Anthropogenic warming, acidification, and deoxygenation are together affecting marine ecosystems, yet the combined effects of these stressors on marine species remain poorly understood. The major concern is that their combined impact could be greater than the sum of each stressor, i.e., synergistically negative, but these crucial empirical data are currently lacking for all but a very few model species. This knowledge gap currently limits our ability to predict the nature and direction of impending changes in marine ecosystems. In temperate North-Atlantic ecosystems, sand lances (Ammodytes spp.) are key forage fish. In the Stellwagen Bank National Marine Sanctuary, their presence is a major reason for the seasonal abundance of iconic predators such as bluefin tuna, cod, sea birds, and humpback whales. Despite their importance for the ecosystem, there are no empirical data on the sensitivity of A. dubius to the threats of warming, acidification, and hypoxia - not individually, and not in combination. No study to date has specifically evaluated the vulnerability of multiple life stages of fish to multiple stressors. Beyond collecting new data on an important, previously untested species, however, our approach has further scientific merit, because sand lance occupies a different habitat (coastal shelf) and has a different spawning season (winter) than all previously studied fish species. This sets up a so far lacking, but potentially highly insightful contrast between the sensitivity of nearshore forage fish species and more shelf-based species like sand lance. It has been hypothesized but never explicitly tested that the sensitivity of marine organisms to elevated CO2 levels increases with decreasing environmental variability, i.e., from nearshore to ocean shelf to open ocean.
Our research will benefit resource managers and coastal communities that dependent directly on indirectly on this marine resource (e.g., by recreational fishing, whale watching etc). Importantly, if sand lance are found to be particularly sensitive to acidification and/or warming and/or deoxygenation, this ought to be strongly communicated to those who currently advocate for starting a commercial fishery for this species. The project will partially fund and train a graduate student, who will make this a central topic of his/her PhD thesis. Apart from disseminating our findings in leading international journals of biological oceanography and climate change, we have put together an ambitious outreach plan including: (i) contributions to popular scientific outlets (e.g. Wrack Lines), talks, presentations to students, stakeholders, and scientists, (i) a multipronged website presence to make available events, data, stories, and photographic documentation. We will incorporate highschool and undergraduate participation into our experiments and field surveys. As a key forage species that structures marine food webs, information on sand lance sensitivity to marine climate change is essential for the planning of resilient coastal economies.

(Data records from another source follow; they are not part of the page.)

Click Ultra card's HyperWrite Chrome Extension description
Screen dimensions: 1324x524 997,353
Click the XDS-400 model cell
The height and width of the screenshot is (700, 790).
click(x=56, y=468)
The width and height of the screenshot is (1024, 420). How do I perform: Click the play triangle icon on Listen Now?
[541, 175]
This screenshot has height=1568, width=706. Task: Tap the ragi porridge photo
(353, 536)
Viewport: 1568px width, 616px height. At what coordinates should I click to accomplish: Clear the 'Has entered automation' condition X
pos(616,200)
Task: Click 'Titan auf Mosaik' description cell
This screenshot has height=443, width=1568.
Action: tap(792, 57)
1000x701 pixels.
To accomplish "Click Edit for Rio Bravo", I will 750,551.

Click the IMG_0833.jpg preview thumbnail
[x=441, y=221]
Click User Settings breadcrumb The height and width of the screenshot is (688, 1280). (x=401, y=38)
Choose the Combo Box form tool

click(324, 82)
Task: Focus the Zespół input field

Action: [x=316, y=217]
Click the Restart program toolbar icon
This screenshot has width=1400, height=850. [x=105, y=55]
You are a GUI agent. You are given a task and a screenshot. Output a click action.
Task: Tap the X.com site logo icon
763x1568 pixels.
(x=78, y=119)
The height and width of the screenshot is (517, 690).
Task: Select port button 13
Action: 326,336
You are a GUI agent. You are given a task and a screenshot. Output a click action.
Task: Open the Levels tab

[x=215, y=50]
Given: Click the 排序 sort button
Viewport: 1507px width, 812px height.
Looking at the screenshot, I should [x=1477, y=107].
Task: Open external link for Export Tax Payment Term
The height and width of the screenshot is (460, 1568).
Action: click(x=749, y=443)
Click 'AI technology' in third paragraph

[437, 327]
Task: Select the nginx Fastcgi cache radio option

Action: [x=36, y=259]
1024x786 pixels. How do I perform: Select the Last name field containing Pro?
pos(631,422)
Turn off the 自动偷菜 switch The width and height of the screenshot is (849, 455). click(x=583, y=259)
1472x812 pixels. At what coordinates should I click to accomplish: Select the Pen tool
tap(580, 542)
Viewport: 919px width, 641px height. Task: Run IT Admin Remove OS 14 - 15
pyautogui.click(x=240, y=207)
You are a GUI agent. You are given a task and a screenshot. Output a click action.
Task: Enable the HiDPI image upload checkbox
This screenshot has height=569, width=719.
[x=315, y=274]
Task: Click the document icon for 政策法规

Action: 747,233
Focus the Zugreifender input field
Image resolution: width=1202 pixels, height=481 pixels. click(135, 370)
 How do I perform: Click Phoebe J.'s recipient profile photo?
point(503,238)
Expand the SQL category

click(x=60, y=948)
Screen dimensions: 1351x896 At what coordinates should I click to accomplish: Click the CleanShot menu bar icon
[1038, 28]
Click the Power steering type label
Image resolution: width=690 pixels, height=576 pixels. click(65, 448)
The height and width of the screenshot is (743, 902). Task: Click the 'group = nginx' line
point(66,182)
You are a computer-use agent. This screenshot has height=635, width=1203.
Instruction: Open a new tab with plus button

Our proposal directly responds to NECAN research area 1 (Species-response studies of OA impacts on critical life stages of commercially important species of shellfish and finfish) and is further responsive to the call for multi-stressor research encompassing multiple life stages of critical resources (research area 2 (Multiple life stage and/or multi-generational studies…). Hence, our results will encourage the adoption of sustainable marine policies by providing scientifically sound, evidence-based information for managers and an informed public.